── EXTRACTED TEXT ──

My blogging buddy Sandy at My Inner Edge posted this poem last week with a photo and I just loved it so much I’m stealing it today and illustrating it with one of my own photographs for my not-so-wordless Wordless Wednesday entry!

INITIATION, II

At the crossroads, hens scratched circles
into the white dust. There was a shop
where I bought coffee and eggs, coarse-grained
chocolate almost too sweet to eat.
When I walked up the road, the string sack
heavy on my arm, I thought
that my legs could take me anywhere,
into any country, any life.
The air, dazzling as sand, grew dense
with light: bougainvillea spilled
over the salmon walls, the road
veered into the ravine. The world
could be those colors, the mangoes,
the melons, the avocado evenings
releasing their circles of moon.
I climbed the pink stairs, entered
the house as calm and ephemeral
as my own certainty:
this is my house, my key,
my hand with its new lines.
I am as old as I will ever be.

───

List the things the speaker in the blog post's poem says were bought at the shop at the crossroads.

── EXTRACTED RECORDS ──

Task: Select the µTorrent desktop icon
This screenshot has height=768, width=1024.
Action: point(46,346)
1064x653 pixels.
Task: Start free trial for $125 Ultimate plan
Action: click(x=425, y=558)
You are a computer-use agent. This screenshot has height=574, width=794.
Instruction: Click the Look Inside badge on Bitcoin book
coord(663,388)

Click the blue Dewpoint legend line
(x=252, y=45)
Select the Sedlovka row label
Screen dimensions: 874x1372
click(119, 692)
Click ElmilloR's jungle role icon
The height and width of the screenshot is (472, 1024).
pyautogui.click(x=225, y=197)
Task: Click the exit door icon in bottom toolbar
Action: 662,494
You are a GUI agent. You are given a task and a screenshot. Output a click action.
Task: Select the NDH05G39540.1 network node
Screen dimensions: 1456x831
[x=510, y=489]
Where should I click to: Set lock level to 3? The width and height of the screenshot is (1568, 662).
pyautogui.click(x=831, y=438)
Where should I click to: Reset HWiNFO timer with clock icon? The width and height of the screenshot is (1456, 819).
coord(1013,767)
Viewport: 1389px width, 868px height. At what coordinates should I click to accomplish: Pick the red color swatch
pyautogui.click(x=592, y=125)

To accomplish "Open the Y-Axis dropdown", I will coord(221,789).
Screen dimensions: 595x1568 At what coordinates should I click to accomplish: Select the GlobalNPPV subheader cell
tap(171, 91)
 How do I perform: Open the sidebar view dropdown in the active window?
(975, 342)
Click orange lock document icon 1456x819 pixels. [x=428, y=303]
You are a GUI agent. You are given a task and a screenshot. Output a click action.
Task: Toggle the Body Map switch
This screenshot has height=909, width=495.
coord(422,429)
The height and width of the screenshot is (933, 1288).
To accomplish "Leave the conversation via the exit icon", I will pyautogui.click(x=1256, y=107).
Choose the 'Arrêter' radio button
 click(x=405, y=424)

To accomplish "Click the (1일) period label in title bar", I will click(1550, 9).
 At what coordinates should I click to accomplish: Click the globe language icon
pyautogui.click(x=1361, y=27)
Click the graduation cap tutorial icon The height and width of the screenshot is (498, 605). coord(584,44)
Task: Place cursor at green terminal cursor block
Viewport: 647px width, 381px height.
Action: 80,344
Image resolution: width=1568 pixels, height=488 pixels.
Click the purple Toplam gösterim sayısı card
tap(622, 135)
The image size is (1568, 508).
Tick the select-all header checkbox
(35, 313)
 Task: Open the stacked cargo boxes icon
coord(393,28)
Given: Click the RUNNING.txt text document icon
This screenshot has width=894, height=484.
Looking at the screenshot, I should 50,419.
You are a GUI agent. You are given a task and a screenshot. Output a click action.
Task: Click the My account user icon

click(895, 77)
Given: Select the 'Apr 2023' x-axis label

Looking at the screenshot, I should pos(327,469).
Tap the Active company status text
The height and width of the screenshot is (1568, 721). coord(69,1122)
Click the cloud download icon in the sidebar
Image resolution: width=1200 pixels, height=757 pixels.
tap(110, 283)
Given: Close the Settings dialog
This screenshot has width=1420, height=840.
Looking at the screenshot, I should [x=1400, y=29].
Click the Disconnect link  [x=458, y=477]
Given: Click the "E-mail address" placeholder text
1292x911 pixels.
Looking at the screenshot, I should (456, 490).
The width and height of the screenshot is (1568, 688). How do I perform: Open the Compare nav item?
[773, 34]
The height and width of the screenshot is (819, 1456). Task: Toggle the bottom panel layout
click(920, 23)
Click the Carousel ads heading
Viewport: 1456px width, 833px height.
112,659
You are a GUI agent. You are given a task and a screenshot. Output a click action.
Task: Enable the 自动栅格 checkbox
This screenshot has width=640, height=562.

───

TASK RESPONSE:
Coffee, eggs, and coarse-grained chocolate.